BEGIN

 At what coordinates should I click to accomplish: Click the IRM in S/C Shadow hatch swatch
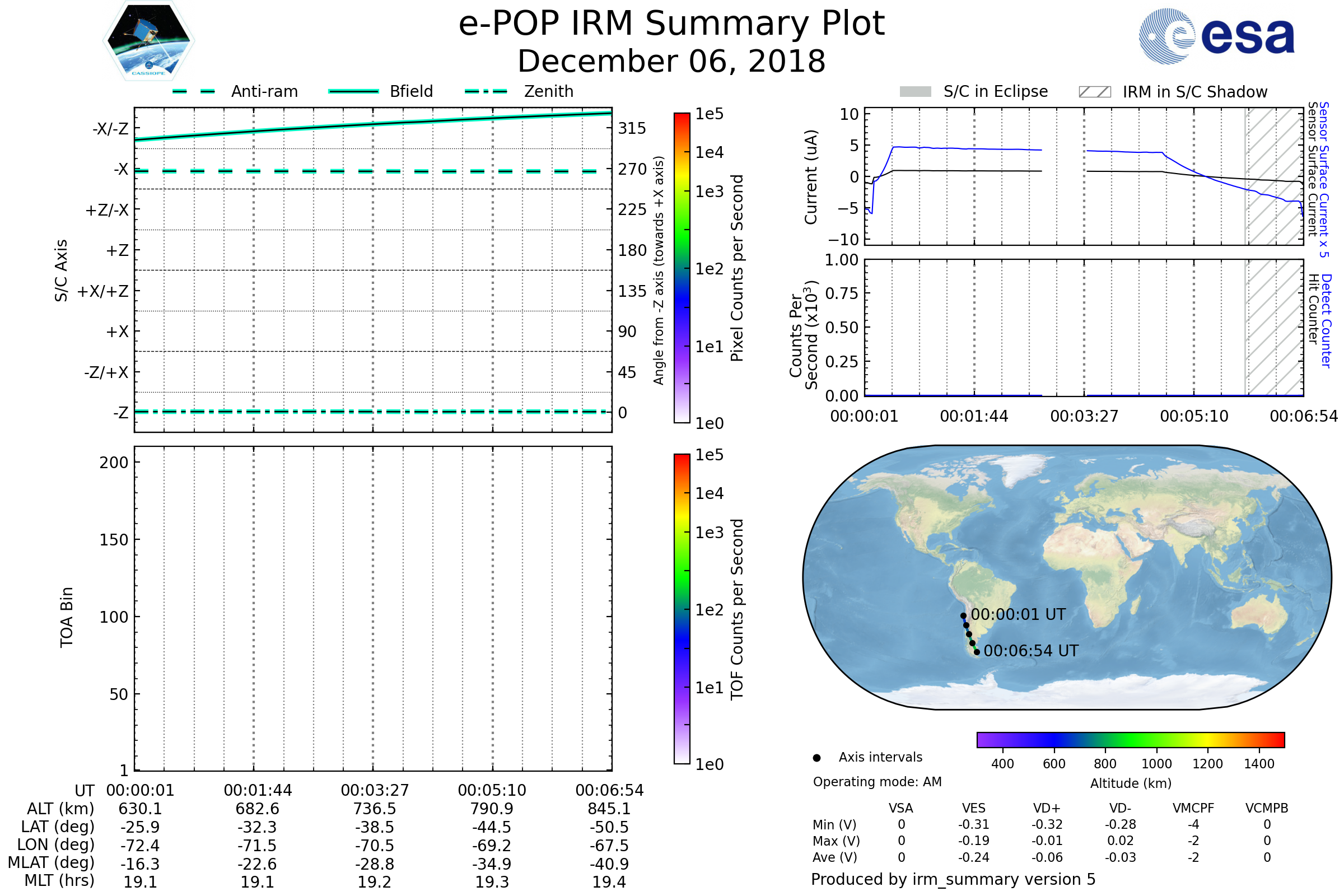click(1095, 92)
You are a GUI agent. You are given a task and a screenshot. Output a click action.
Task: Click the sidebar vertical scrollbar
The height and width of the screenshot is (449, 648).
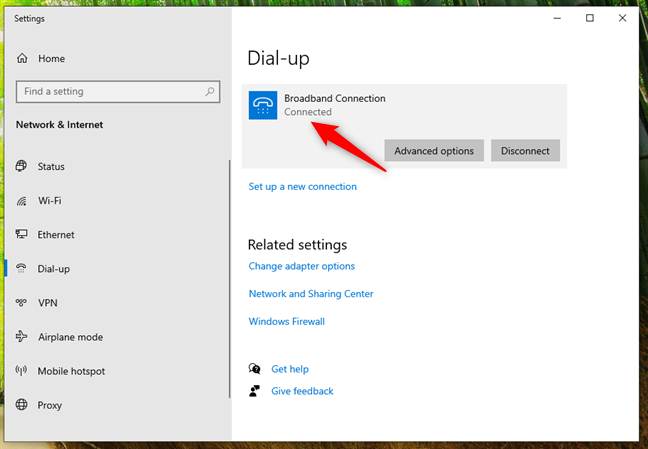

END

Can you rewrite the rows starting at the line that has "You are a GUI" and running through the end of the rows, replacing "screenshot" with "image" and changing nothing else? Omit the pictures from your answer.

You are a GUI agent. You are given a task and a image. Output a click action.
Task: Click the sidebar vertical scrollbar
The height and width of the image is (449, 648).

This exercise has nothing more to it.